Nathaniel Peabody (March 1, 1741 – June 27, 1823) was an American medical doctor from Rockingham County, New Hampshire. He represented New Hampshire as a delegate to the Continental Congress in 1779 and 1780.

==Biography==
Nathaniel was born to Jacob Peabody in Topsfield, Massachusetts. He attended local common schools and the studied medicine with his father. In 1761, he removed to Plaistow, New Hampshire and began the practice of medicine. He was to remain a resident of Rockingham County for the rest of his life, but in 1761 he moved his practice to the larger town of Exeter.

Dr. Peabody became active in county affairs and the New Hampshire Militia. He was made a Lt. Colonel in the militia and participated in the early stages of the Revolution including the raid on Fort William and Mary in December 1774. After this event, he resigned his commission, since it came from the crown through the royal government.

Nathaniel was elected to New Hampshire's revolutionary assembly in 1776. He would ultimately serve in the state's lower house in 1776–1779, 1781–1785, 1787–1790, and 1793–1796. Also in 1776, he became a member of the Committee of Safety, which acted as a revolutionary government when the assembly was not in session. In 1777, he was named the Adjutant General of the state militia, and held that post until 1779.

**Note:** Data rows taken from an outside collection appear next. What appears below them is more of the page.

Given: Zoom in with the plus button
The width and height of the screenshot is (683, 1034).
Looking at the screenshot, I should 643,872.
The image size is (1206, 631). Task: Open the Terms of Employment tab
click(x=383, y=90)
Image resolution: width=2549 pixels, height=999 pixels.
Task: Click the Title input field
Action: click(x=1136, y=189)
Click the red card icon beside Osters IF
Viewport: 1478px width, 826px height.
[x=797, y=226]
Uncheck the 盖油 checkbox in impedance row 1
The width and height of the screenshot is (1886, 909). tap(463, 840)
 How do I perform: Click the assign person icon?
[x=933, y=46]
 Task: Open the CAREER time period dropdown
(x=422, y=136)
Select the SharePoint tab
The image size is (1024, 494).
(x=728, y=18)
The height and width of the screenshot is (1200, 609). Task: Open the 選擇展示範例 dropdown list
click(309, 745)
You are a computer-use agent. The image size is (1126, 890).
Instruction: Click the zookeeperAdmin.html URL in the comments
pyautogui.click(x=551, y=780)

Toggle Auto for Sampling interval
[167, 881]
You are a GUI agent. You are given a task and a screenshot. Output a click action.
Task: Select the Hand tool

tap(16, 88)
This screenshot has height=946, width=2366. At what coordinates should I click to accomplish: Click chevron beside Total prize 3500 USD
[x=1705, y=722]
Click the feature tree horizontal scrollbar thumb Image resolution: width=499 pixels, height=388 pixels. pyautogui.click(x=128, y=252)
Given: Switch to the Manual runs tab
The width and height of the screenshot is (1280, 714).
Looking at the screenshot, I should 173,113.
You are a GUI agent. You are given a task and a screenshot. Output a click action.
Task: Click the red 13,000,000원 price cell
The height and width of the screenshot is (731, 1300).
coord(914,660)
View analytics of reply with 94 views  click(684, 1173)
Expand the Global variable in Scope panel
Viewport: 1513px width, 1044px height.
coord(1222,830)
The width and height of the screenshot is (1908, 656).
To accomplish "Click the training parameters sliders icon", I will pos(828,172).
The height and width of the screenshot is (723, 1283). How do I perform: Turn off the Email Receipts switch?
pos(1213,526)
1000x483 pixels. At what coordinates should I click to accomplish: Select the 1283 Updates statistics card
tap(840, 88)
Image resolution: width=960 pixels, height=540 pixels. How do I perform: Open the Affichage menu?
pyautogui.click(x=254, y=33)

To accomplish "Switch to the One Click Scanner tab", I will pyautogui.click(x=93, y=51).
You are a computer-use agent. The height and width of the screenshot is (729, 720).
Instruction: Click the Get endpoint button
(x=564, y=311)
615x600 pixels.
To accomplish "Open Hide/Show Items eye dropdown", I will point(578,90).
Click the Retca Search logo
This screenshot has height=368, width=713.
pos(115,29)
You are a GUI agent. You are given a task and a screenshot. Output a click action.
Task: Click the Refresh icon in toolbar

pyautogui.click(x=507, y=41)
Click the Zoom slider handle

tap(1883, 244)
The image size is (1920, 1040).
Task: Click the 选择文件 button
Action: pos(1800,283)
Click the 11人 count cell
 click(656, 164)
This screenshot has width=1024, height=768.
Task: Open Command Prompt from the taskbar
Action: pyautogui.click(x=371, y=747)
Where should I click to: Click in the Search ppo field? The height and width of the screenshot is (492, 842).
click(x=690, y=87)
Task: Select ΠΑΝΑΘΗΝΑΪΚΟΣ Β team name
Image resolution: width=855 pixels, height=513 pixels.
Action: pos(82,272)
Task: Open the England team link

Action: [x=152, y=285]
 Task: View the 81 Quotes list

Peabody was named to the Continental Congress on April 3, 1779, to replace Josiah Bartlett, who had resigned that post. Peabody served in congress through the 1780 session. He was a member in 1782, when the New Hampshire convention met to create a constitution for the new state, and served as chairman of the drafting committee. Under the new constitution, he represented Rockingham County in the State Senate in 1785–1786 and 1790–1793. Although re-appointed to the national congress in 1785, he did not attend any sessions. He unsuccessfully ran for New Hampshire's at-large congressional district 5 times: in 1788, a June 1789 special election, 1790, 1792, and 1796 (as a Democratic-Republican). He was also a candidate in the 1790 gubernatorial election and the 1792 U.S. Senate election.

During the later years of his life, Peabody's support for the revolution caused him trouble. For about 20 years he was confined to the parole limits for debtors at the Exeter jail. He died Exeter in 1823, and was reportedly buried in the Old Cemetery in South Hampton, but the exact location is uncertain.